# EXERCISE REQUIREMENTS:
From the listing below, give again exactly the lines from the line with "This screenshot has height=258, width=517." to the line with "Screen dimensions: 1188x678", ends included, without any pictures.

# DATA TO EXAMINE:
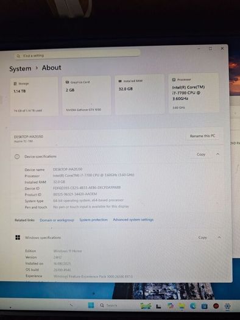Open Microsoft Store from the taskbar

coord(204,306)
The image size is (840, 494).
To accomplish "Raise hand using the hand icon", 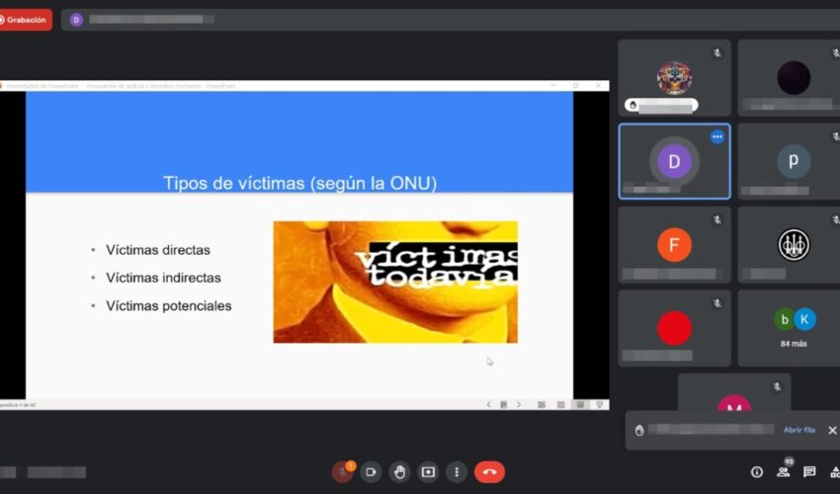I will pyautogui.click(x=399, y=472).
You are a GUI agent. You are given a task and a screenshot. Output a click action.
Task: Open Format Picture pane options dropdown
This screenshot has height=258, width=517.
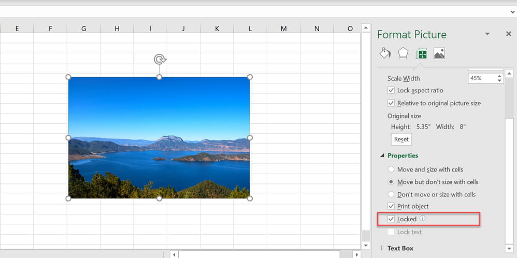tap(487, 34)
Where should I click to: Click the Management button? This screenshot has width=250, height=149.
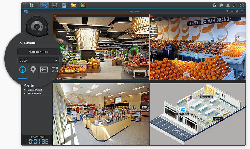click(x=38, y=52)
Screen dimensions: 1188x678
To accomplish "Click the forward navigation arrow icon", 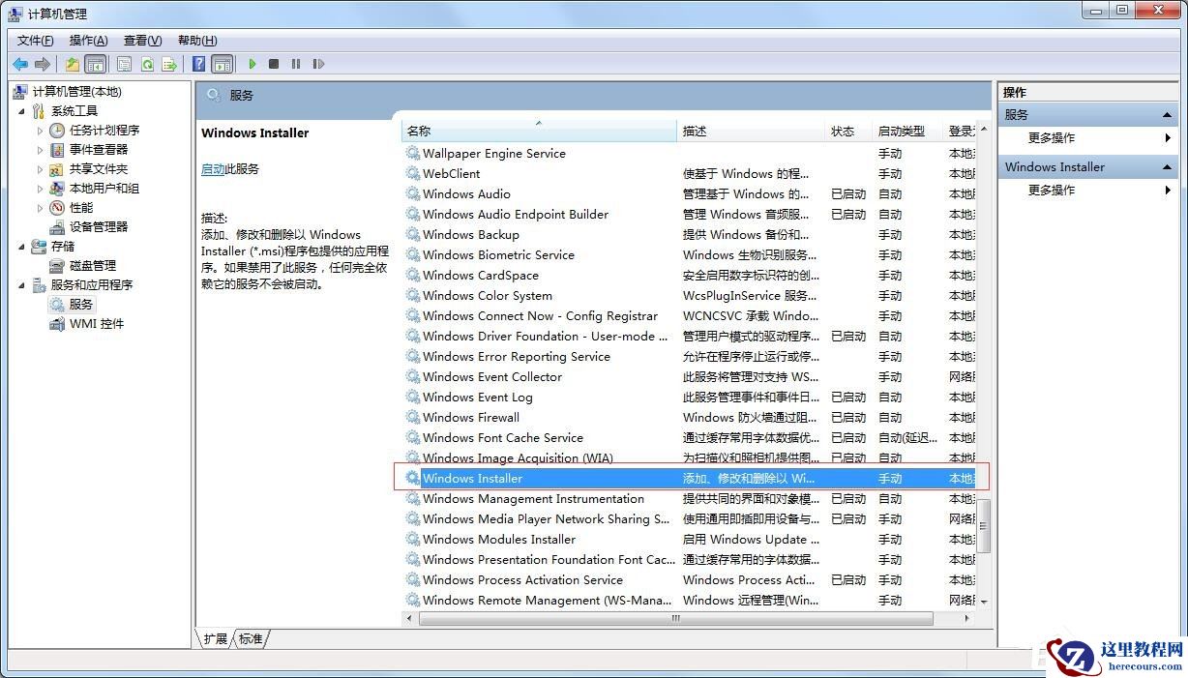I will pos(43,64).
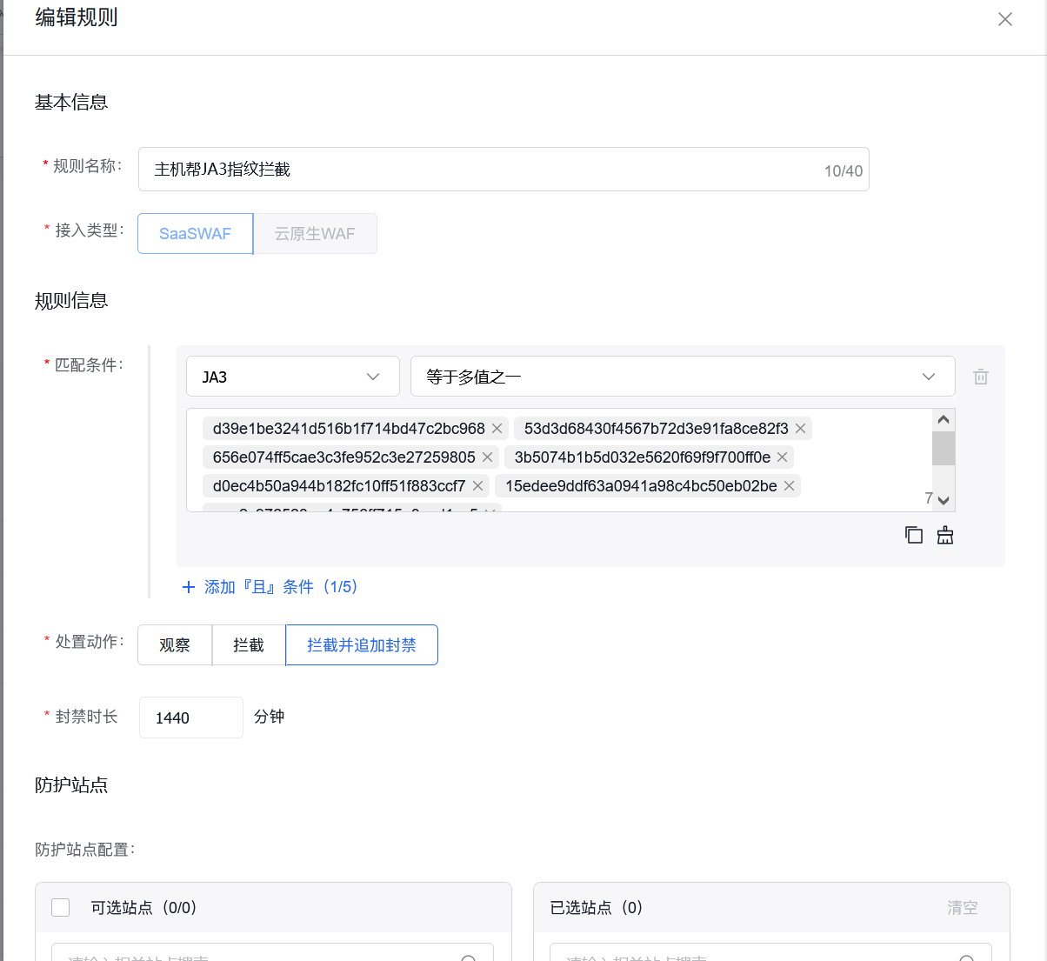Check the 可选站点 select-all checkbox
Viewport: 1047px width, 961px height.
tap(61, 907)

# SOLUTION FOR THIS EXERCISE:
This screenshot has height=258, width=517.
tap(487, 34)
Where should I click to: Click the Management button? This screenshot has width=250, height=149.
click(x=38, y=52)
Screen dimensions: 1188x678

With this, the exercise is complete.